* **EXERCISE OBJECTIVE**
Whenever the word "review" shows up in a line of the data, copy that line.

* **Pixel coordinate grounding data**
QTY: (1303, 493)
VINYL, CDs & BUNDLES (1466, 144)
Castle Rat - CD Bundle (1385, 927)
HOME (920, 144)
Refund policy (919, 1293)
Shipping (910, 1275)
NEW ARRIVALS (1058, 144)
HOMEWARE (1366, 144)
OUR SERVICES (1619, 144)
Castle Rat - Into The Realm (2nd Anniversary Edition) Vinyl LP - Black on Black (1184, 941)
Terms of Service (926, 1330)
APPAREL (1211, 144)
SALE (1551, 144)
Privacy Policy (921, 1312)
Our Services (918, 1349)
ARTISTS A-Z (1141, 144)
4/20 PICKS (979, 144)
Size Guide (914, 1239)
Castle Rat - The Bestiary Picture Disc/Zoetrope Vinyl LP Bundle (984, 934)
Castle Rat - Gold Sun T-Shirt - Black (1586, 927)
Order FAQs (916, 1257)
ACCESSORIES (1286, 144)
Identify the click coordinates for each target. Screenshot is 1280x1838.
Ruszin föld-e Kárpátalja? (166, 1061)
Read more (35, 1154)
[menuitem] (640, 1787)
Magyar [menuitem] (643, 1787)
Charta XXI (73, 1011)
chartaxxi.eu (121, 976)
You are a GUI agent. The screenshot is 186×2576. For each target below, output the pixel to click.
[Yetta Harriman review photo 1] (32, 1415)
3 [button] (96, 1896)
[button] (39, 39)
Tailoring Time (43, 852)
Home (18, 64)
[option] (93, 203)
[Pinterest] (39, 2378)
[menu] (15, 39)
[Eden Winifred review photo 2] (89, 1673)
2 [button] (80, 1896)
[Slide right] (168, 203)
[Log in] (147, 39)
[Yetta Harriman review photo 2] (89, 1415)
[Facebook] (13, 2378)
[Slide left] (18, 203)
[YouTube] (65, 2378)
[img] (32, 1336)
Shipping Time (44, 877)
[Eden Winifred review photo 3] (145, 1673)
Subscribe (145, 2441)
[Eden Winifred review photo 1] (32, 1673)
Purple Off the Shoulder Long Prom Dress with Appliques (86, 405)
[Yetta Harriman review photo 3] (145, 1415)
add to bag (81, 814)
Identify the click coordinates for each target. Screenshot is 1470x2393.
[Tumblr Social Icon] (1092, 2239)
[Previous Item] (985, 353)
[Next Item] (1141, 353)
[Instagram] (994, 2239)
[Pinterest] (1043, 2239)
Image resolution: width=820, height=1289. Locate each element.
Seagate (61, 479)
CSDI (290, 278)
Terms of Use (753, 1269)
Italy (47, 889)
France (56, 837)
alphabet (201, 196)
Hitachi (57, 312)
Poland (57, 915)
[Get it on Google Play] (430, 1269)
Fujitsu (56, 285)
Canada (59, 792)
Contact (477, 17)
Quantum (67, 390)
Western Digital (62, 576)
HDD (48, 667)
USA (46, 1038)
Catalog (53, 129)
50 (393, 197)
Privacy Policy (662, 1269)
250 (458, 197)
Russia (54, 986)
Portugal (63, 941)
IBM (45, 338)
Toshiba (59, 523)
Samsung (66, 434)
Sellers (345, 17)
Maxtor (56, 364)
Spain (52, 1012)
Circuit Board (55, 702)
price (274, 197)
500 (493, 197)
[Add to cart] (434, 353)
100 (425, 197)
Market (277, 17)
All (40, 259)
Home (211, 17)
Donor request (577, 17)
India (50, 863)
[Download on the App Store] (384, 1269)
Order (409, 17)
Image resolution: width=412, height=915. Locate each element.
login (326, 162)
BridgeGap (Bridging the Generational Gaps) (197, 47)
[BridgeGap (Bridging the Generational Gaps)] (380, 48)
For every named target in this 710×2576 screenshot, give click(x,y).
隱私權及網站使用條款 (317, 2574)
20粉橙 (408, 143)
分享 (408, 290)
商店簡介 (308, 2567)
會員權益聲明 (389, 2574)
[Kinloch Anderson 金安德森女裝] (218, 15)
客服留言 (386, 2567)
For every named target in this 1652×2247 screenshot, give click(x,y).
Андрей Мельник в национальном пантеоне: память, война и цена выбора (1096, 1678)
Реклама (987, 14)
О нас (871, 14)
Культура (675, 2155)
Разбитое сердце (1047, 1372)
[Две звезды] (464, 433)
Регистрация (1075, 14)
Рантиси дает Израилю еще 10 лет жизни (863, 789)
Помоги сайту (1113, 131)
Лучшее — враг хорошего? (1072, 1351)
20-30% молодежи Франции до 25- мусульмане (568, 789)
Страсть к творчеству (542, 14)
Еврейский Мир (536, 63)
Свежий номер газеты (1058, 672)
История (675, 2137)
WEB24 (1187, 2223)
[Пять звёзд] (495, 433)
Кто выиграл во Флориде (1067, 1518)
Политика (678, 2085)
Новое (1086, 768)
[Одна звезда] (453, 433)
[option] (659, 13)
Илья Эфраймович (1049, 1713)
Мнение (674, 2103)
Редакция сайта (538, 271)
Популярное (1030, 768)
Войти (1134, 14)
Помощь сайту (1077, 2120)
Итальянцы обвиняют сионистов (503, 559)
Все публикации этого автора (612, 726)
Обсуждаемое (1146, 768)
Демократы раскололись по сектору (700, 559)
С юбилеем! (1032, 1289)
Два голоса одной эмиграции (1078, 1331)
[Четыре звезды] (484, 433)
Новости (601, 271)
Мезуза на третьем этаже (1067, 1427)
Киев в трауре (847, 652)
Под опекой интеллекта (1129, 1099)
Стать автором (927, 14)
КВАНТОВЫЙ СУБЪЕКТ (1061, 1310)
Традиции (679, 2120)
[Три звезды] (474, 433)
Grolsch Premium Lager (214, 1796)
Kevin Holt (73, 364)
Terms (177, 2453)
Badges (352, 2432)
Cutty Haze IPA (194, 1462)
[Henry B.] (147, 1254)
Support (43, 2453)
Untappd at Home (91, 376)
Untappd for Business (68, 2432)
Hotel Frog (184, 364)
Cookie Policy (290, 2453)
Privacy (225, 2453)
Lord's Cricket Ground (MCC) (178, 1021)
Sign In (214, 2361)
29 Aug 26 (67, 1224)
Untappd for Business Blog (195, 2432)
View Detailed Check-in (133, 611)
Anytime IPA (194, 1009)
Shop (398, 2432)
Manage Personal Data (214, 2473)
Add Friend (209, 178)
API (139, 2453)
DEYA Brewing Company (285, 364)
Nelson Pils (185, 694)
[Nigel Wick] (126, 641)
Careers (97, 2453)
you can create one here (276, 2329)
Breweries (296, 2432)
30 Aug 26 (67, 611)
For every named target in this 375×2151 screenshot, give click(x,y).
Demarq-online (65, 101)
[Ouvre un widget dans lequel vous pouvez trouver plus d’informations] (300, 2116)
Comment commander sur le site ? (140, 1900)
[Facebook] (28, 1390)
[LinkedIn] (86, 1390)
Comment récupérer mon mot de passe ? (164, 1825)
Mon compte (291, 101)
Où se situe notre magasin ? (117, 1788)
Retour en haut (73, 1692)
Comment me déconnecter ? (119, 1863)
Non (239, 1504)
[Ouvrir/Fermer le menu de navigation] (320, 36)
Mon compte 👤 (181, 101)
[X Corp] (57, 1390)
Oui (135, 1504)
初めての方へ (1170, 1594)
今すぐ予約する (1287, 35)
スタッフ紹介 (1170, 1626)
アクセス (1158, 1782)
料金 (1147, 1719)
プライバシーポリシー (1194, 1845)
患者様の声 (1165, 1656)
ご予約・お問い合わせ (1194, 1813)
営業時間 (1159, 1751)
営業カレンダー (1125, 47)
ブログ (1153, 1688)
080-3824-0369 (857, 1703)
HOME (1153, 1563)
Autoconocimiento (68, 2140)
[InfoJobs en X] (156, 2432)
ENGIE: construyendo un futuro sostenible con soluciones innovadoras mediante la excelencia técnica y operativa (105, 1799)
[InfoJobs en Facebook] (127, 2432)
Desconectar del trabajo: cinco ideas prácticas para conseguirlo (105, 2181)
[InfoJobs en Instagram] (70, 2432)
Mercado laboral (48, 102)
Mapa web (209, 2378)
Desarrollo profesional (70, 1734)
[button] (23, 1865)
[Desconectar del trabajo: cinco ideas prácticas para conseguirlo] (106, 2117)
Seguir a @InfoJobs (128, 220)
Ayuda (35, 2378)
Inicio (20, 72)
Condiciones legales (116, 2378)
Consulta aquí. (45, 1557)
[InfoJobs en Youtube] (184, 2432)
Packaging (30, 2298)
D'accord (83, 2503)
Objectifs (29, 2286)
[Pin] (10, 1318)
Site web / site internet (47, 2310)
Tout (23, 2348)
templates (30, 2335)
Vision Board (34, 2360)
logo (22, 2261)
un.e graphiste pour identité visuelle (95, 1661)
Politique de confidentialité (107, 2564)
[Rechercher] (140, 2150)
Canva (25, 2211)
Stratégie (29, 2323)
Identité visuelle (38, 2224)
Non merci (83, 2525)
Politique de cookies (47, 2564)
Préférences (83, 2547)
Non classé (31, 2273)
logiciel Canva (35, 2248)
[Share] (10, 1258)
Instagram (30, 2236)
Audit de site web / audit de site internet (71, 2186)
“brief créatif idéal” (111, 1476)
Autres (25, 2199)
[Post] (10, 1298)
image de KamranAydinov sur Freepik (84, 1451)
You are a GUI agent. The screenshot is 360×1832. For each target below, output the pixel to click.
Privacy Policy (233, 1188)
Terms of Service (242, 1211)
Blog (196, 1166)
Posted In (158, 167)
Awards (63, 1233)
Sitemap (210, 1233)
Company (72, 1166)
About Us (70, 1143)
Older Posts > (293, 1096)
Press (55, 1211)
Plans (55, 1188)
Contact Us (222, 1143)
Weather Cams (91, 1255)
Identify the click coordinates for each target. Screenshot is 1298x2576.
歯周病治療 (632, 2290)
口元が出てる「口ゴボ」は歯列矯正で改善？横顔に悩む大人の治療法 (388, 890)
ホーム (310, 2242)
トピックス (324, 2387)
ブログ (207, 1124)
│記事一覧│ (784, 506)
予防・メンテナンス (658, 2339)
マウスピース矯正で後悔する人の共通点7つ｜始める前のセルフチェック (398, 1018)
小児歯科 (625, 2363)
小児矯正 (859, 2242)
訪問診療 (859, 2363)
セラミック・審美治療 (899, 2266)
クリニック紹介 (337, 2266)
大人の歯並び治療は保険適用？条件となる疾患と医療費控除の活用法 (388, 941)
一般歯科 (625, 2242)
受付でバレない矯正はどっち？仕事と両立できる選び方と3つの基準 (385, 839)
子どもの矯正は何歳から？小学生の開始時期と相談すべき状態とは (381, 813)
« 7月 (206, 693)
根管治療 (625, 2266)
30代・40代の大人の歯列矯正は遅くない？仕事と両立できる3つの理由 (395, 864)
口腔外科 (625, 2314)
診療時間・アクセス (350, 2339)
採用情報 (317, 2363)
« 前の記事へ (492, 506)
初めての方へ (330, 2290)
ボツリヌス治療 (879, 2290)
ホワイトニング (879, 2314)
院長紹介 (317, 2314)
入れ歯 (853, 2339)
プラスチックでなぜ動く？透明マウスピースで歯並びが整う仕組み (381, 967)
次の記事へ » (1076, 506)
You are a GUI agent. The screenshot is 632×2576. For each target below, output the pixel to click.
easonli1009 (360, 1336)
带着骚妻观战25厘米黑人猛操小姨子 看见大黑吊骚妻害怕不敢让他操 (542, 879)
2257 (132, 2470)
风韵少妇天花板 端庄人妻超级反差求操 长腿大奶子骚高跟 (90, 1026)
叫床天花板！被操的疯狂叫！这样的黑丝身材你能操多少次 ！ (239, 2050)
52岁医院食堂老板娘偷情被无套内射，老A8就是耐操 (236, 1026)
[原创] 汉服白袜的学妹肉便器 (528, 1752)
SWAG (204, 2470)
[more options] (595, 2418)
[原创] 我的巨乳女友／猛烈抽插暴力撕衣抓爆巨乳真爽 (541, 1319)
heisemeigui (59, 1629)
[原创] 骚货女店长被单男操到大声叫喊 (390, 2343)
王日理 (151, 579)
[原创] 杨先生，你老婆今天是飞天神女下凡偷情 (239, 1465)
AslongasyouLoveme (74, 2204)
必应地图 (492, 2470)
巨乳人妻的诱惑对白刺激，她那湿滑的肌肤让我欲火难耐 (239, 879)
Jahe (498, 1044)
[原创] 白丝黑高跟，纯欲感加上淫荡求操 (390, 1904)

* **RESULT OF THIS TASK**
[Yetta Harriman review photo 1] (32, 1415)
[Eden Winifred review photo 2] (89, 1673)
[Yetta Harriman review photo 2] (89, 1415)
[Eden Winifred review photo 3] (145, 1673)
[Eden Winifred review photo 1] (32, 1673)
[Yetta Harriman review photo 3] (145, 1415)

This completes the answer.